To gain a competitive edge in today’s increasingly complex business environment, savvy organizations are integrating AI solutions that automate workflows and business processes, creating new programs that efficiently manage operational costs while improving performance.
And these AI applications are not just for customers — they’re often for the business itself.
“It’s everything from helping engineers write code faster to helping people internally understand the overall knowledge base at the company, and things like that,” Meta CEO and Co-founder Mark Zuckerberg said in discussing the back-end efficiencies of leveraging AI on his company’s most recent earnings call.
“We’re leveraging AI to move our systems towards using fewer larger models that enable us to leverage learnings across product surfaces and deploy improvements more quickly, broadly and efficiently,” Meta CFO Susan Li added.

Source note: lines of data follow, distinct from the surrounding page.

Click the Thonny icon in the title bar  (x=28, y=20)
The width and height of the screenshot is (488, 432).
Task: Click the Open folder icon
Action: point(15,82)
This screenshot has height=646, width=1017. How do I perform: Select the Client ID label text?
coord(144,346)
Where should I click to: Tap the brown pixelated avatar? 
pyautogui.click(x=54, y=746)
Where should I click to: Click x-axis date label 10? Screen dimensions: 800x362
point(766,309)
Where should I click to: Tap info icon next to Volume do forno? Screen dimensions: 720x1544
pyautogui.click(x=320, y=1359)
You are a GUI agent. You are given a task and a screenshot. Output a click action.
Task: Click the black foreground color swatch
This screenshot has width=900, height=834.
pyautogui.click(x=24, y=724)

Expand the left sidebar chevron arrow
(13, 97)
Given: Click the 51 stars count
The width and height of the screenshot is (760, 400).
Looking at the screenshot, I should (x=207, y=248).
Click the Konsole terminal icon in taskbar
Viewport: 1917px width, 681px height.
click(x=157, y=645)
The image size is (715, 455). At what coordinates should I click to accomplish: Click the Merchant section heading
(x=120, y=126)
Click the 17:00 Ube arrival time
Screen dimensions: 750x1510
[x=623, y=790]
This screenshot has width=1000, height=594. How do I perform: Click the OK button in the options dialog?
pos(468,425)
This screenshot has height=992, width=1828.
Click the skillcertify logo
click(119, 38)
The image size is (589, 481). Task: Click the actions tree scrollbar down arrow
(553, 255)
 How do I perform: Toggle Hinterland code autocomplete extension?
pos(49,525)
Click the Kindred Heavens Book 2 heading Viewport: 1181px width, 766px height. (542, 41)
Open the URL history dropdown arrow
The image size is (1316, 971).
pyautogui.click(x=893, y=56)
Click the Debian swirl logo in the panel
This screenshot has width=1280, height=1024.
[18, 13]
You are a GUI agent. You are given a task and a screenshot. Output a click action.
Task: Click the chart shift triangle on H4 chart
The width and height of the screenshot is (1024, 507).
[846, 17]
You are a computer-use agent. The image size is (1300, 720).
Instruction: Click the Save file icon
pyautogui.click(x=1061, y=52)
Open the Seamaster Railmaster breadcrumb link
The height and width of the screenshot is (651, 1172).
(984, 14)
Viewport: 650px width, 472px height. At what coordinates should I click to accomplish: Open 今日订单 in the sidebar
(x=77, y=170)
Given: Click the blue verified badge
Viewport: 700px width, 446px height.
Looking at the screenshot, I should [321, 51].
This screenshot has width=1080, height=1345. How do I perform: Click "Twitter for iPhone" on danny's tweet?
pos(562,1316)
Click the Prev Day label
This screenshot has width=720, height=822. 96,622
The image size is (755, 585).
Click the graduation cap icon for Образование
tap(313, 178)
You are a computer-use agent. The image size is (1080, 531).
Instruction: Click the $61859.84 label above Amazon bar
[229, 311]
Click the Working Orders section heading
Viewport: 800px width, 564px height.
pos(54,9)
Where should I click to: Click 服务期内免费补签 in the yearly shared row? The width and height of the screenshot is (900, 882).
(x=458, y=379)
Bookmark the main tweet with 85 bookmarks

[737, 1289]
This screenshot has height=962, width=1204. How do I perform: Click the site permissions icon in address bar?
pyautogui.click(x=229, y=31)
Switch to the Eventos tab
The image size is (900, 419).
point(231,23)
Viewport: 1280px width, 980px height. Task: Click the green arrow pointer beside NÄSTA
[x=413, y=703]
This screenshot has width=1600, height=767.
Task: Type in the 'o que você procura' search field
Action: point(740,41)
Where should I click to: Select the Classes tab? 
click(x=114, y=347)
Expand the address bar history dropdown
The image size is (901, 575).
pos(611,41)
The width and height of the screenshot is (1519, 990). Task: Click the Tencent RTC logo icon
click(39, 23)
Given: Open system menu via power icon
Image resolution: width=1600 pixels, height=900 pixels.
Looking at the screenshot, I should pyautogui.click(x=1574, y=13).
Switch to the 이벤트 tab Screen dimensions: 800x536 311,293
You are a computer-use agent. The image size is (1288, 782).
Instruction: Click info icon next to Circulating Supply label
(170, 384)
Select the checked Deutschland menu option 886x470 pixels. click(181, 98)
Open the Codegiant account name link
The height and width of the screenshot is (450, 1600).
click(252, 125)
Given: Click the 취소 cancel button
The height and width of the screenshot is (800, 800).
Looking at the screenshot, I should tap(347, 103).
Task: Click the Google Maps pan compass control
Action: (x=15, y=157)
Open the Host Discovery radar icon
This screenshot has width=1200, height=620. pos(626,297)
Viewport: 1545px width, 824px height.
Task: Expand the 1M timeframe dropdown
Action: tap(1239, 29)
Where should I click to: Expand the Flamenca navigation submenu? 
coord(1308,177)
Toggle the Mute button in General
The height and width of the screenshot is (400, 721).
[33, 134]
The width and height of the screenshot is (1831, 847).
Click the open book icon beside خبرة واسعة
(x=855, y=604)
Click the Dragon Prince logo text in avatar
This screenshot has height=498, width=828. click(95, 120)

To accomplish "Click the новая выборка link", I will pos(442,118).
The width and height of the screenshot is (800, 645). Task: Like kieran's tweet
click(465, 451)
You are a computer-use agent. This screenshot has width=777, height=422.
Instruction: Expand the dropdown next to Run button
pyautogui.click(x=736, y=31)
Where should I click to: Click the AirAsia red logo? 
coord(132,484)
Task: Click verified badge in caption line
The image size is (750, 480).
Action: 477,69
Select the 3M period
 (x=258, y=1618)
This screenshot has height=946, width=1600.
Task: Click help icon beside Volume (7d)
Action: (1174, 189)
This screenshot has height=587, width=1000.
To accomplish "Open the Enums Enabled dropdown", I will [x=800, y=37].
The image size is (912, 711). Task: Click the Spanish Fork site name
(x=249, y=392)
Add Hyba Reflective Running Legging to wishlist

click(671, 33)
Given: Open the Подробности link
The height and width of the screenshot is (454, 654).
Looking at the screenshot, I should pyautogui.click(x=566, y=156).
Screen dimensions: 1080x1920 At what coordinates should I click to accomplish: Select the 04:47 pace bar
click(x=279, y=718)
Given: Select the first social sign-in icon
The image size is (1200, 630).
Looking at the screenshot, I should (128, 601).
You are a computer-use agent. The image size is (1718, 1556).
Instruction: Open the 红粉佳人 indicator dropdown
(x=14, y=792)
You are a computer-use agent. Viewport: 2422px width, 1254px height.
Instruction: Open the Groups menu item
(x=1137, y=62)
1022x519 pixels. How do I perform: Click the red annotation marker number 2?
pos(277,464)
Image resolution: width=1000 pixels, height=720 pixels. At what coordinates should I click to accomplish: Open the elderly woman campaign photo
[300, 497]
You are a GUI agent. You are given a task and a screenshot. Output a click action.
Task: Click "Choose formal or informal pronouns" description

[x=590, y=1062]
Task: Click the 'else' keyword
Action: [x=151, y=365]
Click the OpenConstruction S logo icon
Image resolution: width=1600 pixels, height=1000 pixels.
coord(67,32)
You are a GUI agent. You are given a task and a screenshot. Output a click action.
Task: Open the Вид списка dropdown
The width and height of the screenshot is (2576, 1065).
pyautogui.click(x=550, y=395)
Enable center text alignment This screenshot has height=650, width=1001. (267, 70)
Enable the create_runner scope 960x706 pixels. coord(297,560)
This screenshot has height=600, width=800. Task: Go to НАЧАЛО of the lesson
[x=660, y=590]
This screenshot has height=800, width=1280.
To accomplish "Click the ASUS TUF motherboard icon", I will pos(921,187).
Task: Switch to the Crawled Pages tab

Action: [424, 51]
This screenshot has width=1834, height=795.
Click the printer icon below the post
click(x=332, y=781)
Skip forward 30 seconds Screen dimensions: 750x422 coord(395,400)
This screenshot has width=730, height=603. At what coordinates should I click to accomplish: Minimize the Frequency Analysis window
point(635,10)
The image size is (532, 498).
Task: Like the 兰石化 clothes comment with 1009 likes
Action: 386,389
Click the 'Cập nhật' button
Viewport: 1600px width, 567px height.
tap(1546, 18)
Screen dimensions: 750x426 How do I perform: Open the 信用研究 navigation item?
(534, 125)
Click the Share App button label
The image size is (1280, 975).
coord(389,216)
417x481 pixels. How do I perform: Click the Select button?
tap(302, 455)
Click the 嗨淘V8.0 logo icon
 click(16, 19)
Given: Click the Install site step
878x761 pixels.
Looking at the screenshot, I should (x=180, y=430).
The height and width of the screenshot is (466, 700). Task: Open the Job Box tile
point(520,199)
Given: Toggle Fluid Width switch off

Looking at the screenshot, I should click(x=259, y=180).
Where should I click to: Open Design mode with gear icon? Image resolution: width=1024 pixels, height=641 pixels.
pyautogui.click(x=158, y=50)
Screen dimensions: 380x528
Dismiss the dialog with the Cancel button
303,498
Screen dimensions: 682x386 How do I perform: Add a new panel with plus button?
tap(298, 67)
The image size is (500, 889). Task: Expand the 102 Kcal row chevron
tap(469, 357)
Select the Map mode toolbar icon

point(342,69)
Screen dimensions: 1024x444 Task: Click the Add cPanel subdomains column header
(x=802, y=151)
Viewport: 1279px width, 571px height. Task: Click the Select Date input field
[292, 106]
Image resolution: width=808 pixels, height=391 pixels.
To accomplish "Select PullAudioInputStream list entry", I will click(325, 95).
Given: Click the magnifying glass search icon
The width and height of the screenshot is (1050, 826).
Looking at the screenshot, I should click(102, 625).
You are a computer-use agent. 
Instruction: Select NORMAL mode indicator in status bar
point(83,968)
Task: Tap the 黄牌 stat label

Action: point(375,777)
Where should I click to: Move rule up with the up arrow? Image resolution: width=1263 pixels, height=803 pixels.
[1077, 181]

While leaders have for the best decade-plus been able to deploy automated capabilities across core business functions to drive efficiency and business value at scale, firms looking to enhance their own workflows by integrating AI need to consider, right now, how they can employ generative AI in jobs to ensure it is a value-add.
PYMNTS research in the July 2023 report, “Understanding the Future of Generative Al,” a collaboration with AI-ID, revealed that LLMs — the neural networks behind OpenAI’s ChatGPT and Google’s LaMDA — could impact 40% of all working hours.
But it bears remembering that AI technology represents a capability phase shift — not a turnkey silver bullet solution to ongoing woes.
See also: How Truly Responsive and Intelligent AI will Change Business
In addition to AI’s promising greenfield opportunity areas within the enterprise back-end, the technology is also poised to revolutionize consumer-facing touchpoints across a swathe of sector agnostic engagements.
PYMNTS has previously written about how there exists a large and growing opportunity for businesses to leverage AI agents to respond to messages at scale, a traditionally labor- and cost-intensive process.
DoorDash is now testing an AI-based chatbot to enhance ordering and help customers find the food options that best suit them.
“AI enables us to optimize customer experiences, but all while minimizing fraud and compliance issues,” Andrew Stucchio of Discover Global Network told PYMNTS, while Olivier Thierry, chief revenue officer at HungerRush, told PYMNTS separately that voice AI is especially useful in pizza restaurants, where consumers disproportionately call in their orders.
“The technology is more accurate, efficient and consistent than many human employees,” Thierry said.
And AI-powered assistance is emerging at a critical behavioral inflection point where consumers are increasingly becoming more comfortable with voice assistants in their day-to-day lives. Data from PYMNTS’ study “ConnectedEconomy™ Monthly Report: The Evolving Digital Daily Edition” revealed that 86 million consumers now use voice assistants each month.
That’s why, as PYMNTS has written, once firms have a better idea of how to employ AI technology efficiently, they will be able to adapt and redesign jobs around that — all while realizing new efficiencies that drive cost out of the business.